Die einstige algerische GSPC, so heißt es, ziehe im Hintergrund die Fäden und koordiniere deren Aktivitäten, etwa über das Internet. Die Feindschaft zwischen Marokko und Algerien angesichts des Westsahara-Konflikts erschwert jedoch die Koordination im Antiterrorkampf. Die Situation beunruhigt auch Länder wie Spanien und Frankreich, wo Hunderttausende Einwanderer aus den Maghreb-Staaten leben, zu denen neben Marokko und Algerien auch Tunesien zählt. Ein Großteil der Terroristen etwa, die als Urheber der Madrider Anschläge vom 11. März 2004 (191 Tote und mehr als 1800 Verletzte) ermittelt wurden, stammt aus Marokko.

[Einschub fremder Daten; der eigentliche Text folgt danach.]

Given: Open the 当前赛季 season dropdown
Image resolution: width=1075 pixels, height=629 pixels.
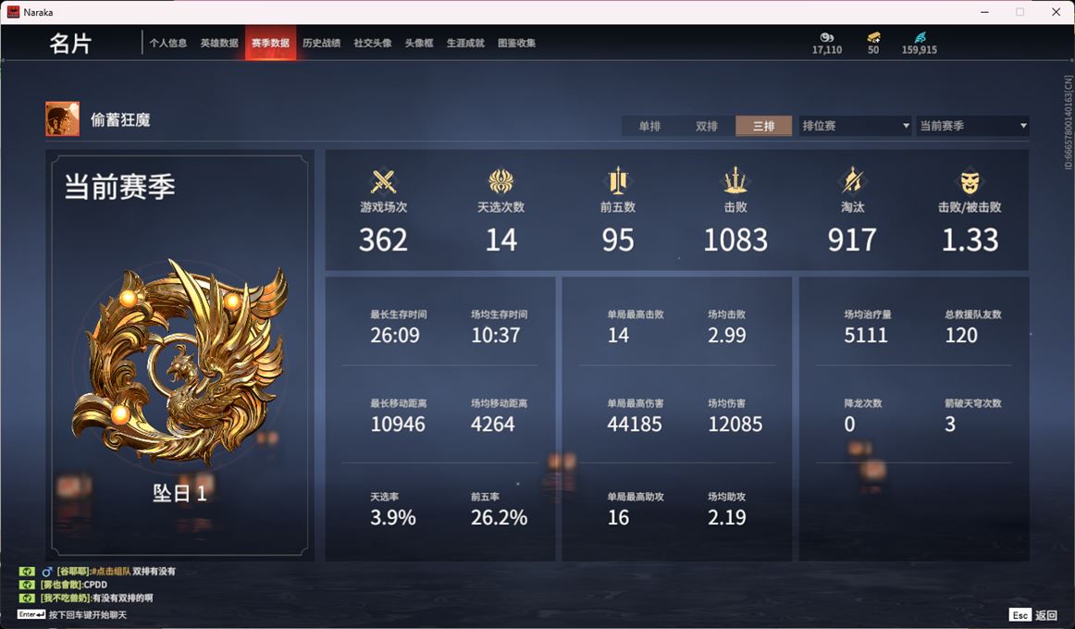Looking at the screenshot, I should click(972, 126).
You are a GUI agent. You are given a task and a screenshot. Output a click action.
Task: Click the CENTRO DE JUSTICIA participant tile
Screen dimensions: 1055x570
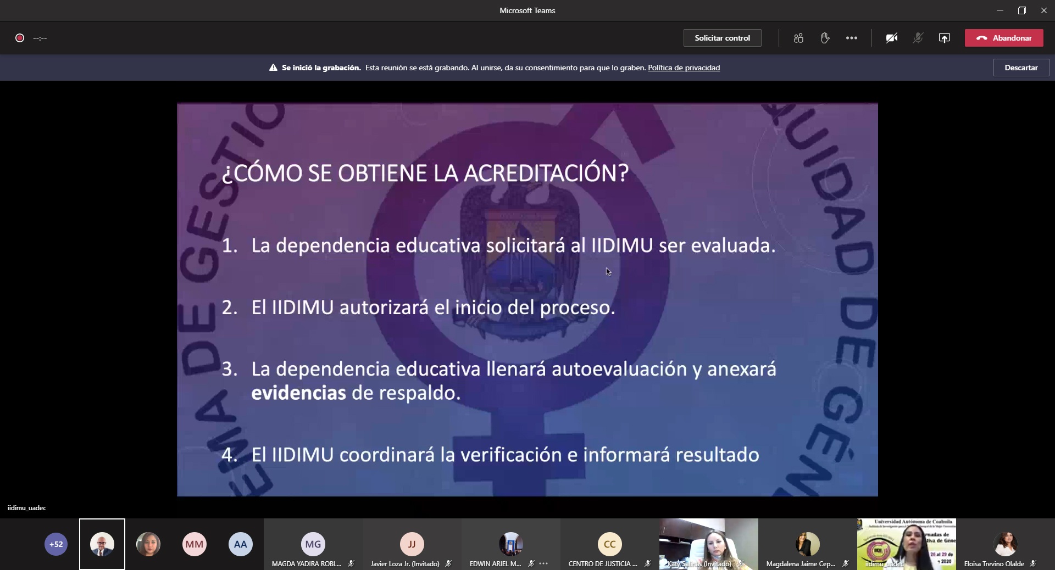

Zu der Expansion El Kaidas gehört nach Überzeugung von Antiterrorexperten aber noch eine weitere Komponente: In den Staaten der benachbarten weitläufigen Sahel-Zone, zu der unter anderem der Tschad, Niger, Mali und Mauretanien gehören, habe sich das Terrornetz längst ein neues Operationsgebiet samt Ausbildungslagern für "Gotteskrieger" erschlossen.